One study found that people who had Oxalobacter formigenes in their gut microbiome had lower urinary oxalate levels. The same study found that the absence of Oxalobacter formigenes correlated with higher plasma oxalate levels.

The kidneys play a key role in maintaining the balance of oxalates in the body. Free oxalates are excreted by the kidneys, or they can combine with calcium ions in the kidneys to form calcium oxalate crystals. If the calcium oxalate crystals infiltrate the vessel walls in the kidneys, this can lead to the formation of kidney stones or even kidney disease.
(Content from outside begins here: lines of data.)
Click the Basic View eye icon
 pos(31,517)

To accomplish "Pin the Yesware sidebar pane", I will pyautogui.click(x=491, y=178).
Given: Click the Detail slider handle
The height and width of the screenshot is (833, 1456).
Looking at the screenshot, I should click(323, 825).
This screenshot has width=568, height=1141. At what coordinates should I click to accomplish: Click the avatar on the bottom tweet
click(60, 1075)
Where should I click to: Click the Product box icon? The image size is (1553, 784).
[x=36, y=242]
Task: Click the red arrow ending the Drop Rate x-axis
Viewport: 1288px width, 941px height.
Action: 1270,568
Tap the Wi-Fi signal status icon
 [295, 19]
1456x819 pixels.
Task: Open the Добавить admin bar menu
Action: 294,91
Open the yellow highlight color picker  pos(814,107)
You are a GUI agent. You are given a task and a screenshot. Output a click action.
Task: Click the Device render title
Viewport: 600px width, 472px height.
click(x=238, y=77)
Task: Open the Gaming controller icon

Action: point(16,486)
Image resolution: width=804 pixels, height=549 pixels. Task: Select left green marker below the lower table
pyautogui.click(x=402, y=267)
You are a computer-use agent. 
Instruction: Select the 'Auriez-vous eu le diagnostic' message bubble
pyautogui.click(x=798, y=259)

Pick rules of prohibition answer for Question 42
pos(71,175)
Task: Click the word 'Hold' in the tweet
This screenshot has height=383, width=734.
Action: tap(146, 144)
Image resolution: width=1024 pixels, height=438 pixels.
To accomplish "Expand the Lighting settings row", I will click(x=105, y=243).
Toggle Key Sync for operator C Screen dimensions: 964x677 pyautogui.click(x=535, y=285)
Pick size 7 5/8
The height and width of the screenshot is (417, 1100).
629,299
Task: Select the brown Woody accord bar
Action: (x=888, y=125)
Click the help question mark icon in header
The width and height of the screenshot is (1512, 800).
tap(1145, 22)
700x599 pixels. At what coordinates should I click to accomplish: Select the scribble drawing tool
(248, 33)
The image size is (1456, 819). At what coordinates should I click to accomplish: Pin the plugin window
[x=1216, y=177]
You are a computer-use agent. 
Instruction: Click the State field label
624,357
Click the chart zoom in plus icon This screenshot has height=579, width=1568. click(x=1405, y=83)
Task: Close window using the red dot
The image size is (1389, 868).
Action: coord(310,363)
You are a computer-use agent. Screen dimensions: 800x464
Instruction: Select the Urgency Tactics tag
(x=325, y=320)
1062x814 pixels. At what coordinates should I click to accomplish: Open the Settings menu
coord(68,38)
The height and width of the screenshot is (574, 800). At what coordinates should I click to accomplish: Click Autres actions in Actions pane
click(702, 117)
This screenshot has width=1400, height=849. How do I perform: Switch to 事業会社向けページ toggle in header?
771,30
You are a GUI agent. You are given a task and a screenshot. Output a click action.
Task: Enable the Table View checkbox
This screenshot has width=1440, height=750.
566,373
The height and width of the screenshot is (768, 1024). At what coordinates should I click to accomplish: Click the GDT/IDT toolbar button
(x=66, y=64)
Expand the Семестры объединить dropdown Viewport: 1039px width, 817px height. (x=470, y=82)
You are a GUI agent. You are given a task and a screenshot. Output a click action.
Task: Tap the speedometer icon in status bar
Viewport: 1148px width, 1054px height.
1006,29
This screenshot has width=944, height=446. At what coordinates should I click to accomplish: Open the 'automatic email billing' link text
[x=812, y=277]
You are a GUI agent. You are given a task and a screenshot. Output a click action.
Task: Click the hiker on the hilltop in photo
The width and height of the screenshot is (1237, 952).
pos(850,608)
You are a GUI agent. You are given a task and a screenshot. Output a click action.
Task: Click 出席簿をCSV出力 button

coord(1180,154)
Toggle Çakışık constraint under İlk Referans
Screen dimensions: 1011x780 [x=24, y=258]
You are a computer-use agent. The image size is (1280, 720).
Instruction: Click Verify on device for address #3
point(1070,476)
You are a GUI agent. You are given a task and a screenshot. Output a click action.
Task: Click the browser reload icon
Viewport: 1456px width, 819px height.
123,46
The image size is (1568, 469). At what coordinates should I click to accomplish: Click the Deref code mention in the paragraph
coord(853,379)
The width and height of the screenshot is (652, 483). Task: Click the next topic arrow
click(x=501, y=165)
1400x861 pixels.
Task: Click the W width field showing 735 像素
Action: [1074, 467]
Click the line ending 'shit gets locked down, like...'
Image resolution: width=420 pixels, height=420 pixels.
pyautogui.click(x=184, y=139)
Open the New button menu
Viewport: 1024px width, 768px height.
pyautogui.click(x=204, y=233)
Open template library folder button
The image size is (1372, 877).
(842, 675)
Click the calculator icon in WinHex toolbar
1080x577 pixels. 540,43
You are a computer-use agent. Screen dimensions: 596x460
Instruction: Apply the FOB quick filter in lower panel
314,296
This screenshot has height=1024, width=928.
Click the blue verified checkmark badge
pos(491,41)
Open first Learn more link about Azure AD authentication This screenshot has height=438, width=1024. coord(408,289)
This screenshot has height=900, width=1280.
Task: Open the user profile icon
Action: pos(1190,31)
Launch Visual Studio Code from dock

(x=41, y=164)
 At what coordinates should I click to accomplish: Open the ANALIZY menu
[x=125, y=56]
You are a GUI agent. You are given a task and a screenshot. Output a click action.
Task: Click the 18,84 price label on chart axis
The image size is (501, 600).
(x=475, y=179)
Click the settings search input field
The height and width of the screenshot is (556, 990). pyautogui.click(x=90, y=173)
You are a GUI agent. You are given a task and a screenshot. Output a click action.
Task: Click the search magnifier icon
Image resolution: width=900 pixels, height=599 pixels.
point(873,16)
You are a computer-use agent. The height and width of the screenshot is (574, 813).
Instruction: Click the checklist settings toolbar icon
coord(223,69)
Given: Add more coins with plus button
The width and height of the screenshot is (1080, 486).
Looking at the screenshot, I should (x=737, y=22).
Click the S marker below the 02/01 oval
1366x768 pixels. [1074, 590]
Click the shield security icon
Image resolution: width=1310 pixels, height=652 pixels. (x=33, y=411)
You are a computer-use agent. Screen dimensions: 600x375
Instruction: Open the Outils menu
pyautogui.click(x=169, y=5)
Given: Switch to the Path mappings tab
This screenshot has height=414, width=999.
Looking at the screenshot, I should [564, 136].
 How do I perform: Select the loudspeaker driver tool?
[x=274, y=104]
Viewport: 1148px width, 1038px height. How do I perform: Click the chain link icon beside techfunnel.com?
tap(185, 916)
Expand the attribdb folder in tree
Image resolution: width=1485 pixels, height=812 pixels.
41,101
Oxalates can also be eliminated in feces when levels are higher in the body. This excretion into the intestine can then be degraded by the gut microbiome and eliminated, or oxalates can be reabsorbed into the body under certain conditions.

Oxalate levels in the body are carefully regulated through a balance of dietary absorption, endogenous production, kidney filtration, intestinal secretion, and reabsorption. When any part of this system is disrupted, oxalate levels can rise abnormally high.